Why after the fires are so long that it is restored


This story originally Appeared in VOX and is part of the cooperation of the weather desk.

Following the fires in Los Angeles in January-some of the most expensive and destructive streams in history-one of the first things that California Governor Gavin News did, is an executive signature that suspends environmental laws on reconstruction.

The idea was that by ignoring the regulations and investigations under the California Coastal Law and the California Environmental Quality Law (CEQA), homeowners and builders could start cleaning, placing walls and bringing people to home faster.

But this raised a fundamental question for housing fans: Can California do something similar to the whole state?
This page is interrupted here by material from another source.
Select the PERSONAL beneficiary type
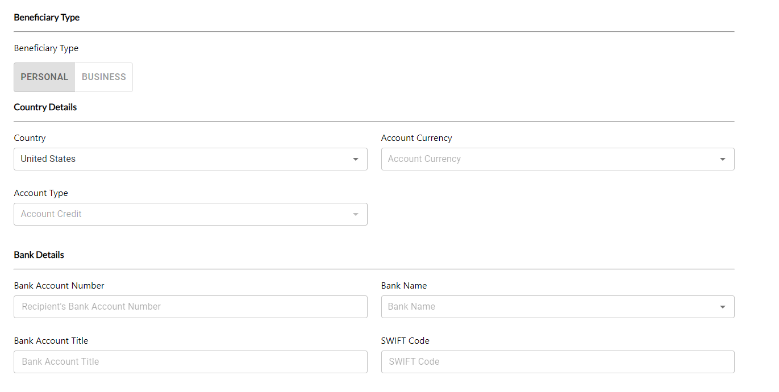Screen dimensions: 779x392 click(x=44, y=77)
Earlier this month, the News Zeg was taken a step in this direction and signed two bills that exempt most urban housing from environmental investigations and make it easier for cities to increase regionalization laws. The Newsom also signed another executive order, which would suspend some of the local licensing rules and construction codes for firefighting communities aimed at speeding up the reconstruction.
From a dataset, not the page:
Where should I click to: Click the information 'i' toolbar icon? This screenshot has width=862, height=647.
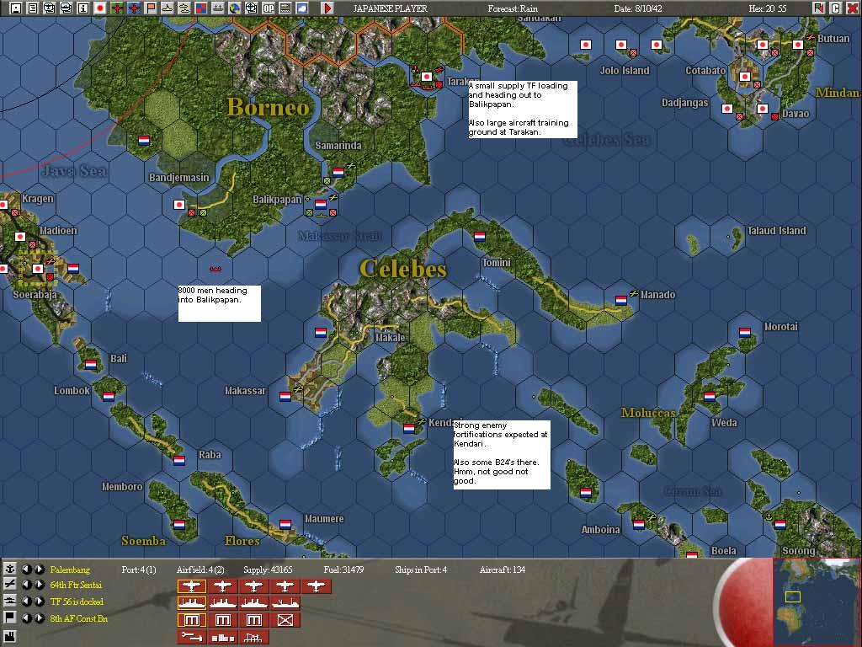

Housing reforms cannot be done soon for the city of angels. By Santa Anna, with the power of a stormy storm on an unusual landscape and lawn, the fires torn through LA were set on fire to about 48,000 hectares and damaged or destroyed more than 16,000 structures, including more than 9,500 single -family houses, 1200 dongles.

Los Angeles is an important case for housing for the whole country, an experiment as to whether the government-controlled Democratic government can coordinate its contradictory political bases-environmental groups, housing defenders-with disappointing need to more homes. Some observers have been seen as a sign that the state of Golden was eventually seeing light by revising the government’s environmental law.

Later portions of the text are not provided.